Two large trials validate the use of popular dietary supplements for joint pain:
• The CNIH-funded GAIT Study finds glucosamine/chondroitin combination effective for people with moderate to severe pain,
• And the GUIDE Trial results suggest glucosamine alone “Might be the preferred knee OA medication.”
According to the Arthritis Foundation, more than 21 million Americans have osteoarthritis, and one in three experience chronic joint pain. For these individuals, two new studies presented here at the American College of Rheumatology (ACR) meeting offer welcome relief.
The studies add to the existing body of evidence supporting use of glucosamine alone or combined with chondroitin to effectively manage joint pain. “I’ve recommended glucosamine and chondroitin to my patients for years,” said Mary Jo DiMilia, MD, a Clinical Assistant Professor of Medicine and Pediatrics at Mt. Sinai in New York who specializes in integrative medicine.
“This data reinforces what many experts have long known. There are safe, effective and natural options patients can use to address joint pain. As an added benefit, glucosamine and chondroitin may help rebuild cartilage.”
The Glucosamine/Chondroitin Arthritis Intervention Trial (GAIT) Details
Funded by the National Institutes of Health, GAIT was a six-month, five-arm trial that involved 1,500 osteoarthritis (OA) patients with mild to severe pain. The patients were given glucosamine (1,500 mg), chondroitin (1,200 mg), glucosamine-chondroitin combined, celecoxib (200 mg) or placebo daily.

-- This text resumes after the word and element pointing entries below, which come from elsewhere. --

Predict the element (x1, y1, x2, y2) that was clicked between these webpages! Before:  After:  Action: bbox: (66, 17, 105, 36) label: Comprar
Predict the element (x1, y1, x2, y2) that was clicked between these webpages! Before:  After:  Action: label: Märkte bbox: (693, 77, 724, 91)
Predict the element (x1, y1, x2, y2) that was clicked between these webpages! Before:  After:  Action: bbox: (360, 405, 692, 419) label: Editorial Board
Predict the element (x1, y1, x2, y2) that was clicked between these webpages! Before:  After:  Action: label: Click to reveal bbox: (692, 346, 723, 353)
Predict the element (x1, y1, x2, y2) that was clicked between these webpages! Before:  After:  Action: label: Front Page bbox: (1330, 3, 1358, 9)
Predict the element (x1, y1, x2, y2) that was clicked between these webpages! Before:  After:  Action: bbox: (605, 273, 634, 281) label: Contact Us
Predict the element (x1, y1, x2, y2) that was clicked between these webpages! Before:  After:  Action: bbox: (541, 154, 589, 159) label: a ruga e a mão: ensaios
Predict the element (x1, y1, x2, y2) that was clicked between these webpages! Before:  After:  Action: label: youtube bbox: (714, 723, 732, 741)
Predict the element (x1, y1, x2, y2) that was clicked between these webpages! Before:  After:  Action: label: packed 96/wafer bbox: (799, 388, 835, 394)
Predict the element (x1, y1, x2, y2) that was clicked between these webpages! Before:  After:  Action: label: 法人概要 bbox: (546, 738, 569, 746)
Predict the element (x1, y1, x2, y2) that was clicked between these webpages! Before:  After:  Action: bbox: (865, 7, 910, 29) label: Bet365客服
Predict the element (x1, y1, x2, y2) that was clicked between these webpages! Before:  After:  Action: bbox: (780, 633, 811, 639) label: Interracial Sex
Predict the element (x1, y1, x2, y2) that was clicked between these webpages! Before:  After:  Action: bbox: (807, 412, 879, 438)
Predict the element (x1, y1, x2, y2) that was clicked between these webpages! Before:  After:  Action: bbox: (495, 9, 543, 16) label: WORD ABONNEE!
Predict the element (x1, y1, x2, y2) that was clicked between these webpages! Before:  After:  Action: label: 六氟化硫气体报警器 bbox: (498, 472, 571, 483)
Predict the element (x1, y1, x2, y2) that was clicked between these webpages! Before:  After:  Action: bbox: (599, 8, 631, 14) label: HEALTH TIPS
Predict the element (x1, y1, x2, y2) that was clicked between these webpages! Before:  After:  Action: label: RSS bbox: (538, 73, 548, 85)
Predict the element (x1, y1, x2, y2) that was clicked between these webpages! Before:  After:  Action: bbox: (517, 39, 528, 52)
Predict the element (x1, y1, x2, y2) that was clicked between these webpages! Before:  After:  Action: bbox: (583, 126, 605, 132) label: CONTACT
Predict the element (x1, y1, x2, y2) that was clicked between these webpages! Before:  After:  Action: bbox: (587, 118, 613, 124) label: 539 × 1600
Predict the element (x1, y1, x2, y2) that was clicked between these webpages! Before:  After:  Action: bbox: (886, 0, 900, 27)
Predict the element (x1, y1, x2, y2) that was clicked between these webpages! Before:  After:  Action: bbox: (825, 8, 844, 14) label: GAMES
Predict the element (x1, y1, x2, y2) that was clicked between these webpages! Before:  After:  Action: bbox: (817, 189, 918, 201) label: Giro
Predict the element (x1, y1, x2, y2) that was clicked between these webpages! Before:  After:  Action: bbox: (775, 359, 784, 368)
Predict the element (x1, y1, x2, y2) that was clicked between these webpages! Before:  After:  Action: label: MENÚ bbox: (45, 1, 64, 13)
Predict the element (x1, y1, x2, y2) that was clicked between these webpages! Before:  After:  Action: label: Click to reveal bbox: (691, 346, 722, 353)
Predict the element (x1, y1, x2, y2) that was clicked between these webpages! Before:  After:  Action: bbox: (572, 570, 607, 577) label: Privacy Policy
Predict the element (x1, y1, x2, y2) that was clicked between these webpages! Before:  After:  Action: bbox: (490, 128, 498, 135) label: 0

The GAIT abstract posted on the ACR website concludes that “the combination of glucosamine and chondroitin is effective in treating moderate to severe knee pain due to osteoarthritis.” GAIT results will be presented during the opening plenary session on Monday, November 14 at the ACR meeting.
The Glucosamine Unum in Die Efficacy (GUIDE) Trial
GUIDE is a European study that measured the effectiveness of glucosamine to treat knee osteoarthritis compared with acetaminophen – the preferred treatment in OA practice guidelines. The study population consisted of more than 300 patients who took either 1,500 mg glucosamine or 1,000 mg acetaminophen or placebo for six months.
The GUIDE study abstract, posted on the ACR Web site, concludes that “Glucosamine sulfate at the oral once-daily dose of 1500 mg might be the preferred symptomatic medication in knee OA.” This study will be presented at the ACR meeting on Tuesday, November 15.
Glucosamine and chondroitin are sold as dietary supplements in the U.S. Consumers should look for reputable brand name products at grocery, drug, mass and club retailers. Glucosamine and chondroitin are regulated by the U.S. Food and Drug Administration.